● GOAL
Pick out every line below that contains the word "perform", and copy each of those lines in full.

● GIVEN RECORDS
* BEGIN *
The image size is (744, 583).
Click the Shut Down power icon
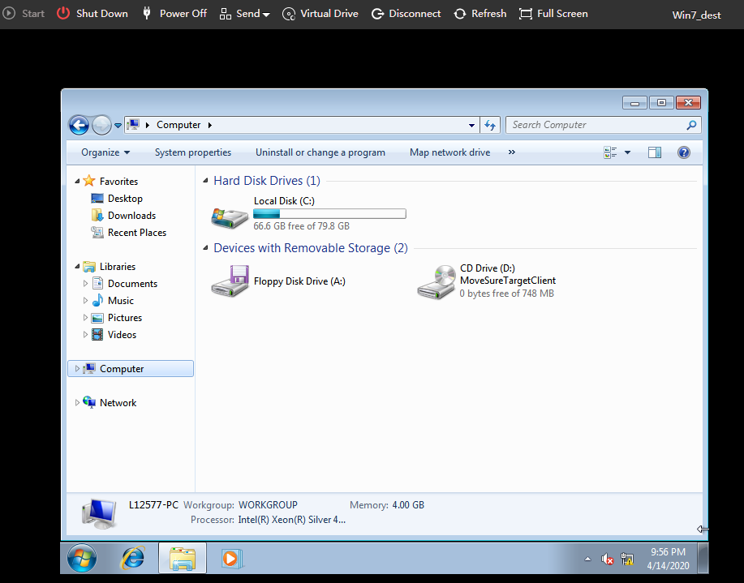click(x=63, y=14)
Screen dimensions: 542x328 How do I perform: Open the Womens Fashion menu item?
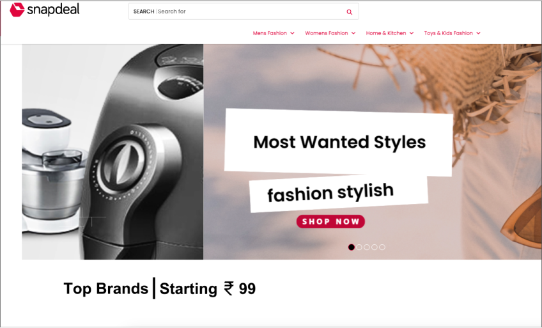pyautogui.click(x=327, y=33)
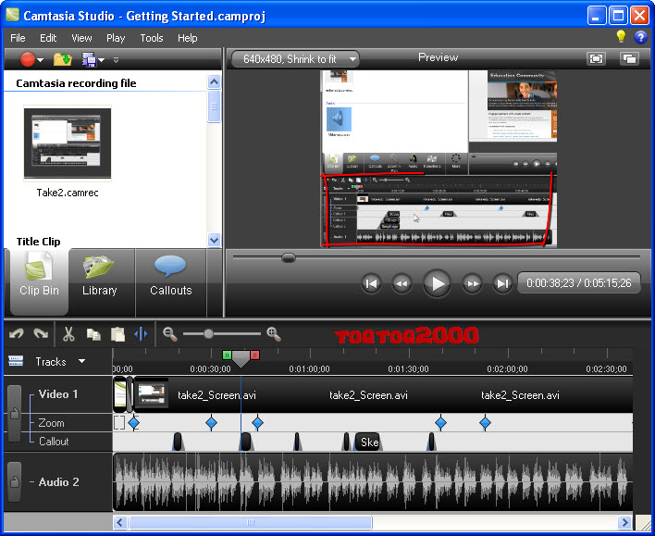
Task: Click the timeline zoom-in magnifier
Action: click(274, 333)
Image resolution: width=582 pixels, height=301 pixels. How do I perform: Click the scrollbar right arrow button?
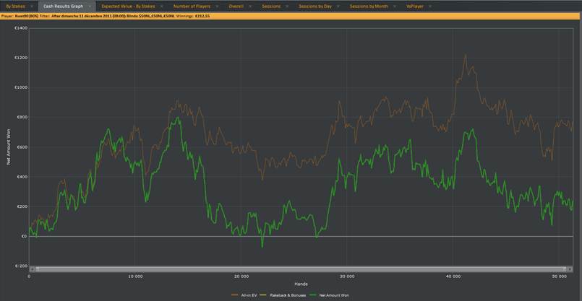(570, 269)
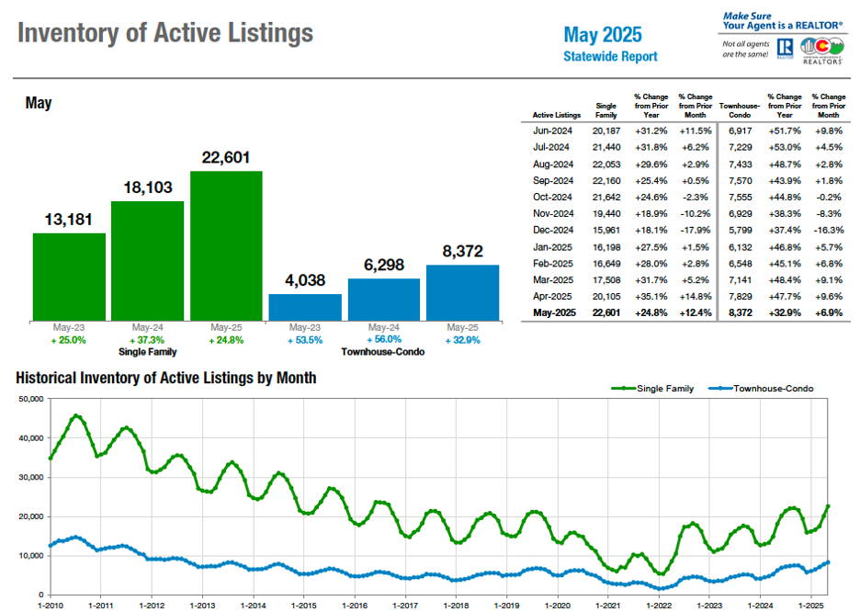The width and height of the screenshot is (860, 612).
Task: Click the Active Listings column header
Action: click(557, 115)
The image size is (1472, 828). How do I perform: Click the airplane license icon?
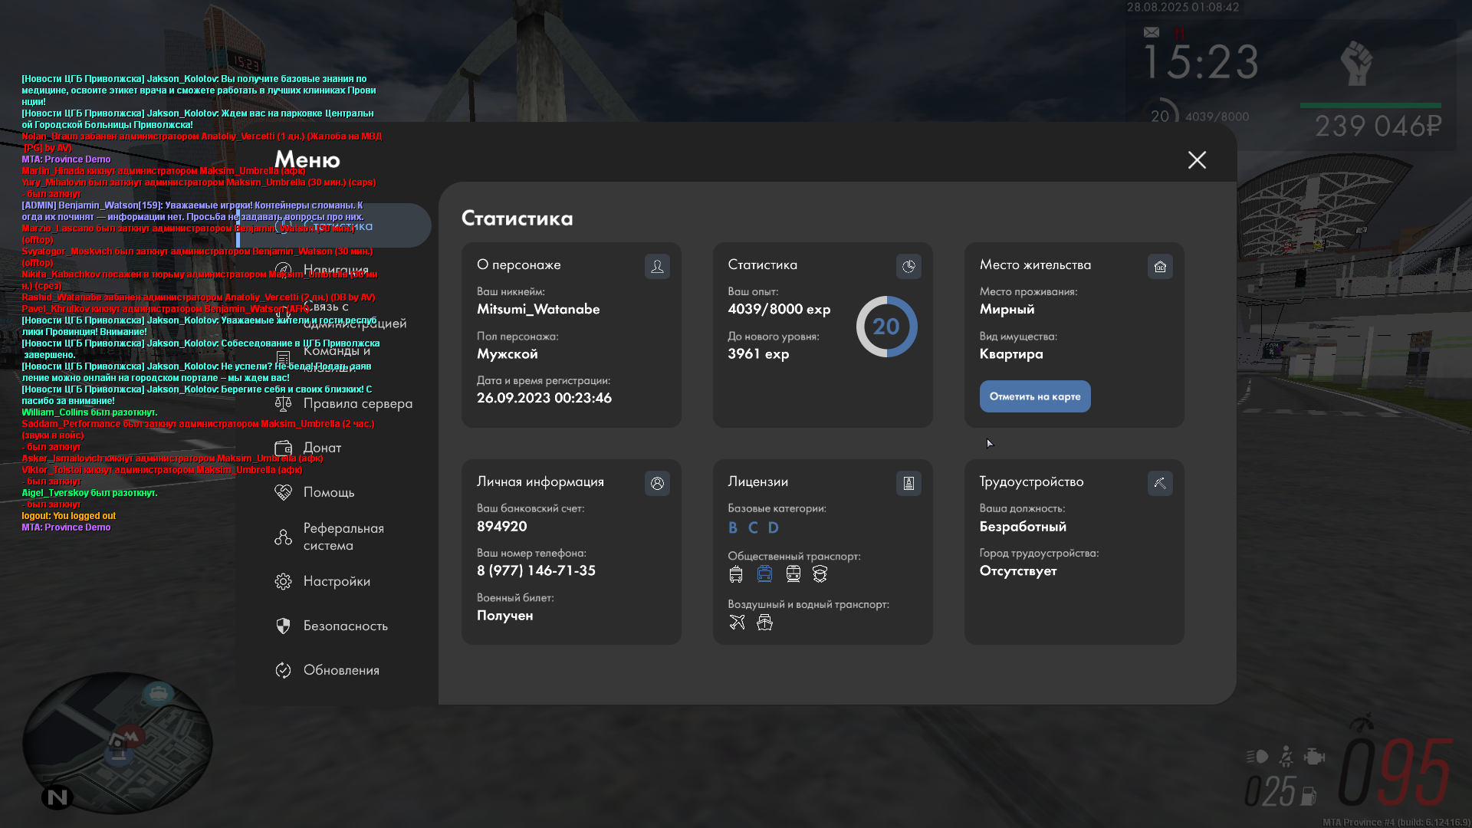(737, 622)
* END *
● OUTPUT BELOW
Screen dimensions: 542x328 How do I perform: Open the Womens Fashion menu item?
Image resolution: width=582 pixels, height=301 pixels. How do I perform: Click the scrollbar right arrow button?
The image size is (1472, 828). How do I perform: Click the airplane license icon?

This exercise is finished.